— Start SELECTED EXCERPT —

Skip to main content

No project description provided

Project description

ODSynth

ODSynth generates samples of synthetic data for you, based on the expected schema of your data. This project may be used for generating data for:

  • Seeding your ETL applications
  • Benchmarking of ETL applications
  • Producing data in various formats (json, delimited text, xml, etc)

With the plugin system, developers can use their 'providers' locally in their own applications.

Core Idea

See core idea for this project here

How it works

  1. Specify a schema. See an example here. The providers specify the type of data to be generated. (For example first_name, last_name etc.)
  2. Use the schema to generate data in memory or publish data to a medium

Installation

A proper python package for this application is not yet available, so users must clone the repo and install the Python package locally.

git clone https://github.com/kbaafi/data-synthesizer.git
cd data-synthesizer
# Optional
# python -m venv venv
pip install -e .

— End SELECTED EXCERPT —
— Start INFORMATION SUPPLIED —

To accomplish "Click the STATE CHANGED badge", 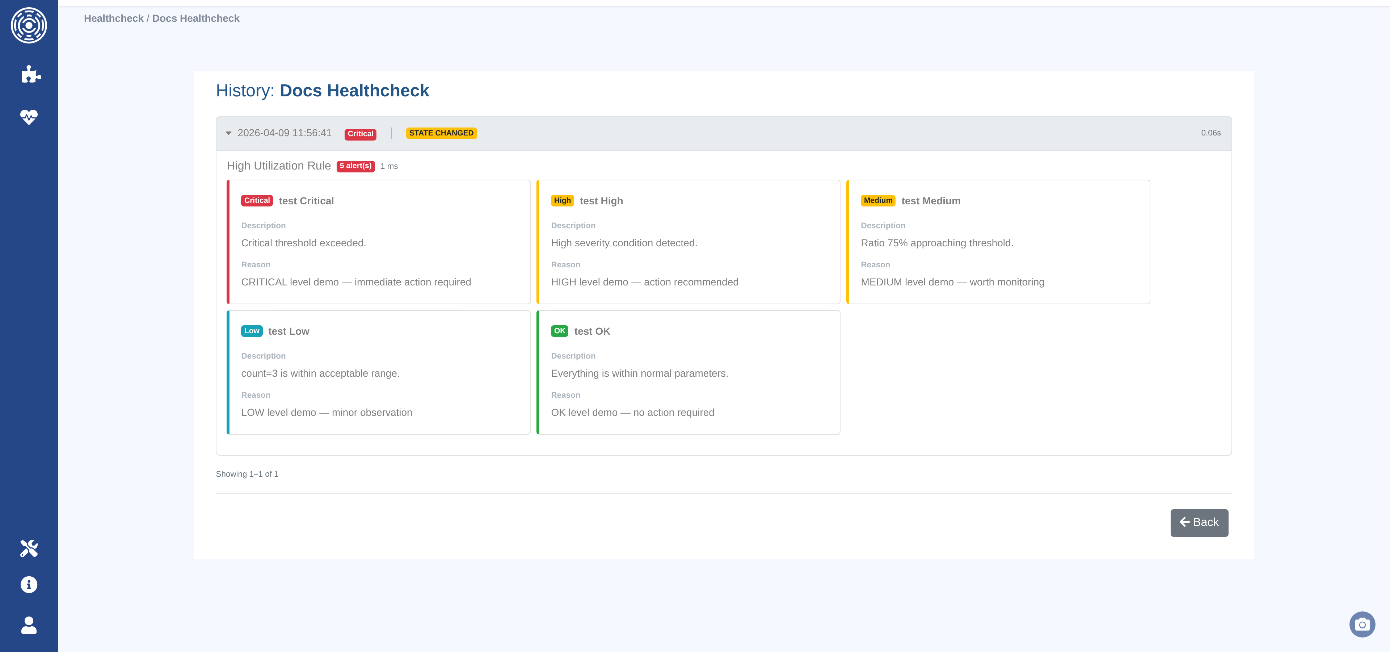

— End INFORMATION SUPPLIED —
— Start INFORMATION SUPPLIED —

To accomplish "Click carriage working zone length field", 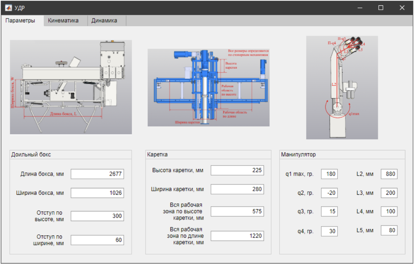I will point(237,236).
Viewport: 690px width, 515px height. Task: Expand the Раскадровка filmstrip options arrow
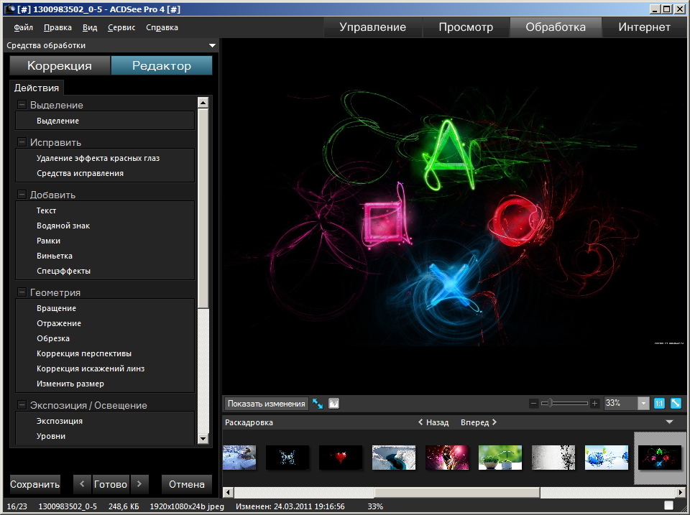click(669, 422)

— End INFORMATION SUPPLIED —

▶ **REQUIRED ACTIONS**:
a. According to the ODSynth project description, what do the providers in a schema specify?
b. List every use the ODSynth project description gives for generating data with it.

▶ **RESPONSES**:
a. The type of data to be generated, such as first_name or last_name.

b.
- Seeding your ETL applications
- Benchmarking of ETL applications
- Producing data in various formats (json, delimited text, xml, etc)